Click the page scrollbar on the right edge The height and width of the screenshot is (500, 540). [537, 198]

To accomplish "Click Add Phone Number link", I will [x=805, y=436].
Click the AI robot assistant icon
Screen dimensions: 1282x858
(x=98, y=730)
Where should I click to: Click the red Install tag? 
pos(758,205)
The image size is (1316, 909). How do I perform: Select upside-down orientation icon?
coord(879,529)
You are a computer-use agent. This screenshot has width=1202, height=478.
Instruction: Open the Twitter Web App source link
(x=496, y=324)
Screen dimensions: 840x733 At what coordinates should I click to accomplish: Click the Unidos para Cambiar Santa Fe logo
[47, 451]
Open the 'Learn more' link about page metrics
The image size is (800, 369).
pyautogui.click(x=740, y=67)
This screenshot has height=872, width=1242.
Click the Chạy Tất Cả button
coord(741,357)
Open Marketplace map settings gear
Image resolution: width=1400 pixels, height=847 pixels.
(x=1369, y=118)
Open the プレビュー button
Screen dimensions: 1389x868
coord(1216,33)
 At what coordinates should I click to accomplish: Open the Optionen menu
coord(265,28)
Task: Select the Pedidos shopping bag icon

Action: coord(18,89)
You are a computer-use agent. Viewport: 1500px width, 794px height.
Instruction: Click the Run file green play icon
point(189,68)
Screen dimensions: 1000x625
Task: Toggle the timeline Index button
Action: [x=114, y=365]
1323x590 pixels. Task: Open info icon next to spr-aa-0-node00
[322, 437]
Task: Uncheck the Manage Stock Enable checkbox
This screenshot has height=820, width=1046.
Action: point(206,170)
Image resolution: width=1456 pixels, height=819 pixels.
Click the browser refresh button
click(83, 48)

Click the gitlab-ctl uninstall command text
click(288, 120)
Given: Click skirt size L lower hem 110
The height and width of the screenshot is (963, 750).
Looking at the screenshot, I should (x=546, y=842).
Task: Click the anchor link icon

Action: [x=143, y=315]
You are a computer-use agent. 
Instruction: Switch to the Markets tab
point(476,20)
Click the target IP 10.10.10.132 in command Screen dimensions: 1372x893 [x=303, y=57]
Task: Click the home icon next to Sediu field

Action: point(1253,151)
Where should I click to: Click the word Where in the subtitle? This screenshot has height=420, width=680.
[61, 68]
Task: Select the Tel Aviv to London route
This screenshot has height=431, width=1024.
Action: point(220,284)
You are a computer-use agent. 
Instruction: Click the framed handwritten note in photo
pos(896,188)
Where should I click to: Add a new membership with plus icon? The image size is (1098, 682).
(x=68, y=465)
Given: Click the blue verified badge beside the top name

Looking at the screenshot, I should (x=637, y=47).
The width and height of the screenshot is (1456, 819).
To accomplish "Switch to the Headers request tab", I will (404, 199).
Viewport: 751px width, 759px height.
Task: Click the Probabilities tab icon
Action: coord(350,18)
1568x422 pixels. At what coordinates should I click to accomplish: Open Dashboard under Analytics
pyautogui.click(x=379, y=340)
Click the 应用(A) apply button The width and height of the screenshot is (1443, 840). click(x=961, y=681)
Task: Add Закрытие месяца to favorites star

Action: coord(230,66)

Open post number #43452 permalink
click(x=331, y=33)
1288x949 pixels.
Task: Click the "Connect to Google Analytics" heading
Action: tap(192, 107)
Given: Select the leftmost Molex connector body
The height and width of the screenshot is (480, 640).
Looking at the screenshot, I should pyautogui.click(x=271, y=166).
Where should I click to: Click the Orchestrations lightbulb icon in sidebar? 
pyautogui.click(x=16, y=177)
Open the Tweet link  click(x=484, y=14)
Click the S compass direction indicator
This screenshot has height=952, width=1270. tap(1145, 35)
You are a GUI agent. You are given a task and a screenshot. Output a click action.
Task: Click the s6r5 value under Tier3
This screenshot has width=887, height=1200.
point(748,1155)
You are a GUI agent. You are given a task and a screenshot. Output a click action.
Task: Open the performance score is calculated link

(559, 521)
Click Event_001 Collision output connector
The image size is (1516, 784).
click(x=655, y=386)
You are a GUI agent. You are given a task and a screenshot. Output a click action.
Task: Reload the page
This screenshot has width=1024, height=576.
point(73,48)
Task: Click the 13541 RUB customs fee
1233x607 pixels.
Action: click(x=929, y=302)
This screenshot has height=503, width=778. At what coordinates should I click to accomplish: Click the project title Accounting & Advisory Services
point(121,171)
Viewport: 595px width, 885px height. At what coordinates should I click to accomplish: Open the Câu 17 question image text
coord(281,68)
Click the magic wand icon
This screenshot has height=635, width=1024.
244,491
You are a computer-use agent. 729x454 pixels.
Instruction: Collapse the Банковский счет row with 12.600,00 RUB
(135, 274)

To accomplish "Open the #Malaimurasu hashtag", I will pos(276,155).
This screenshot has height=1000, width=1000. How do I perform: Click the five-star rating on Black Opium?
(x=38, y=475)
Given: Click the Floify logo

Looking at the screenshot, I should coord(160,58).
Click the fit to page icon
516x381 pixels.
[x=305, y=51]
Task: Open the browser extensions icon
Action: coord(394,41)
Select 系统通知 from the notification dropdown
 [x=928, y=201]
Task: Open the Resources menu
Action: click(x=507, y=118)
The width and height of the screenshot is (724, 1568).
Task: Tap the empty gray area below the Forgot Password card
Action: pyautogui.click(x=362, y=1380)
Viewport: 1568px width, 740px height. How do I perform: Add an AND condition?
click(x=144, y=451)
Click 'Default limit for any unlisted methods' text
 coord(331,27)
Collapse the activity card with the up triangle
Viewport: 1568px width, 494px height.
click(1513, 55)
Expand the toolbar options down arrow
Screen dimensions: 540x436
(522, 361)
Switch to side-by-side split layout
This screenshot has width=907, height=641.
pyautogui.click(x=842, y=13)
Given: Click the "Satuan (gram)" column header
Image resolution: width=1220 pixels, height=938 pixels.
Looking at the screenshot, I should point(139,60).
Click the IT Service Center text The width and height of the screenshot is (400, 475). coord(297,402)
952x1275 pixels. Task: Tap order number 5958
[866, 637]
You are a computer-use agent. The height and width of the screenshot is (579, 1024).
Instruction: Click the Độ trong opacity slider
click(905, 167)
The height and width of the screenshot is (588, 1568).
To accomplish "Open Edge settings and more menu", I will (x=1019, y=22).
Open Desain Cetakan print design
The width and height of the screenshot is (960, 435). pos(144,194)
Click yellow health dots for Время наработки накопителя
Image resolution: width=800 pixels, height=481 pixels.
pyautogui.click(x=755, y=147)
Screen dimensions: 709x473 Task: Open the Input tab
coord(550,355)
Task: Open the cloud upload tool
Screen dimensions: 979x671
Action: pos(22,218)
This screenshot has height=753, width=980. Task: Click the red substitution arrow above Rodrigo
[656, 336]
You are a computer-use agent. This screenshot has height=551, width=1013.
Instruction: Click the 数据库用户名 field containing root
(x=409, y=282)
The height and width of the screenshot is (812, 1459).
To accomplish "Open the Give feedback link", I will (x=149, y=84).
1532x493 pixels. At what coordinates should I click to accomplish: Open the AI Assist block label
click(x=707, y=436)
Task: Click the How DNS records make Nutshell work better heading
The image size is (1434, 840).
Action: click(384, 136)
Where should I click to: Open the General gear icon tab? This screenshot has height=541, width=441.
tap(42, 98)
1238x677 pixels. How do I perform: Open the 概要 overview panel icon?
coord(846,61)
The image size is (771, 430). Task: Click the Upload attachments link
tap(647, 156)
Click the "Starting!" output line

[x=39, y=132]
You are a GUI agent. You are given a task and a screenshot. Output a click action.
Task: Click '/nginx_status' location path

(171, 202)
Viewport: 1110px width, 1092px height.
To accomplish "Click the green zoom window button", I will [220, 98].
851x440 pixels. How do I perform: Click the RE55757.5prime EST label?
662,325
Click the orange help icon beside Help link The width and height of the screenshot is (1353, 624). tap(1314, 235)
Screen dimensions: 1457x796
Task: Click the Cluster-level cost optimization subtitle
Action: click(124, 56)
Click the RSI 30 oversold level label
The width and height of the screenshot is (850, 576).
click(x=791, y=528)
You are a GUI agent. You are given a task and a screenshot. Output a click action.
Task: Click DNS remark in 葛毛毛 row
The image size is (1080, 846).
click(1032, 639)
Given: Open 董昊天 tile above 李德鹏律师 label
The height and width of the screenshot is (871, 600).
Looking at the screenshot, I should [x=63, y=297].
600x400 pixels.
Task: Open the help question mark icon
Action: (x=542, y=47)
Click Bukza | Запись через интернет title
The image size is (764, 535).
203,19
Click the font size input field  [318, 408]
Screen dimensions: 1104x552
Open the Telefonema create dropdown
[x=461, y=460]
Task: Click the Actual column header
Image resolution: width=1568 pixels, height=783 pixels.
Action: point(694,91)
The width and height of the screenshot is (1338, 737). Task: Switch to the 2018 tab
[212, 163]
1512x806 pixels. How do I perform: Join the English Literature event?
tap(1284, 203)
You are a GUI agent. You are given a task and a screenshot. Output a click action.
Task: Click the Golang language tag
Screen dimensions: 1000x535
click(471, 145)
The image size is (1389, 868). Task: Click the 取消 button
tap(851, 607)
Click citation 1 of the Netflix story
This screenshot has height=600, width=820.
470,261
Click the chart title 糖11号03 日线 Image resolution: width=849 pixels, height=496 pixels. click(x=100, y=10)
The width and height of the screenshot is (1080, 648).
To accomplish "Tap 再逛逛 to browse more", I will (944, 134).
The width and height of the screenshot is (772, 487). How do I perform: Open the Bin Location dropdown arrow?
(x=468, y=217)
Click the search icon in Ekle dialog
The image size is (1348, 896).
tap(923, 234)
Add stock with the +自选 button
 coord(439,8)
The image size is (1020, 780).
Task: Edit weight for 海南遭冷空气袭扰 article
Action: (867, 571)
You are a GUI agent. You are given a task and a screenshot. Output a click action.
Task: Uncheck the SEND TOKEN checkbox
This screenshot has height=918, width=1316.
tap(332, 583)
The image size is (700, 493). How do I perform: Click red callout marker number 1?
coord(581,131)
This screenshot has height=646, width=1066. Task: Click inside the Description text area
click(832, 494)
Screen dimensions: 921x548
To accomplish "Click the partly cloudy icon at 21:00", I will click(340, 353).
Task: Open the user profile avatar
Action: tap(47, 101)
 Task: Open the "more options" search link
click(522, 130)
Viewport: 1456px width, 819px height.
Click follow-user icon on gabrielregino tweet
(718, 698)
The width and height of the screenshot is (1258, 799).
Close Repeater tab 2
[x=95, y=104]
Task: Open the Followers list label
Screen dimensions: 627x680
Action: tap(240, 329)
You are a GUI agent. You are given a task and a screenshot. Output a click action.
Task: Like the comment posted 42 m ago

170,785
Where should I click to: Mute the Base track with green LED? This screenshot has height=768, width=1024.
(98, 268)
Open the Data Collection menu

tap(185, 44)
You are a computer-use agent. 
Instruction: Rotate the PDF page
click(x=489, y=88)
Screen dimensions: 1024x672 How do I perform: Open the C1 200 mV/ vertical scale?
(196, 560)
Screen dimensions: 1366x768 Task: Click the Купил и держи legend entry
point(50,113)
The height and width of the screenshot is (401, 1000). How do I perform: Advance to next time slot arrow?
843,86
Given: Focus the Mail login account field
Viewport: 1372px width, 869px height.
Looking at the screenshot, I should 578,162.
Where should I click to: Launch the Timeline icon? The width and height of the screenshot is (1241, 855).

SET PROBLEM: Copy out word for word the lines of the data above, everything from the line containing "Task: Add Закрытие месяца to favorites star" down to the line containing "This screenshot has height=952, width=1270.", both included.

WRITTEN SOLUTION:
Task: Add Закрытие месяца to favorites star

Action: coord(230,66)

Open post number #43452 permalink
click(x=331, y=33)
1288x949 pixels.
Task: Click the "Connect to Google Analytics" heading
Action: tap(192, 107)
Given: Select the leftmost Molex connector body
The height and width of the screenshot is (480, 640).
Looking at the screenshot, I should pyautogui.click(x=271, y=166).
Where should I click to: Click the Orchestrations lightbulb icon in sidebar? 
pyautogui.click(x=16, y=177)
Open the Tweet link  click(x=484, y=14)
Click the S compass direction indicator
This screenshot has height=952, width=1270. tap(1145, 35)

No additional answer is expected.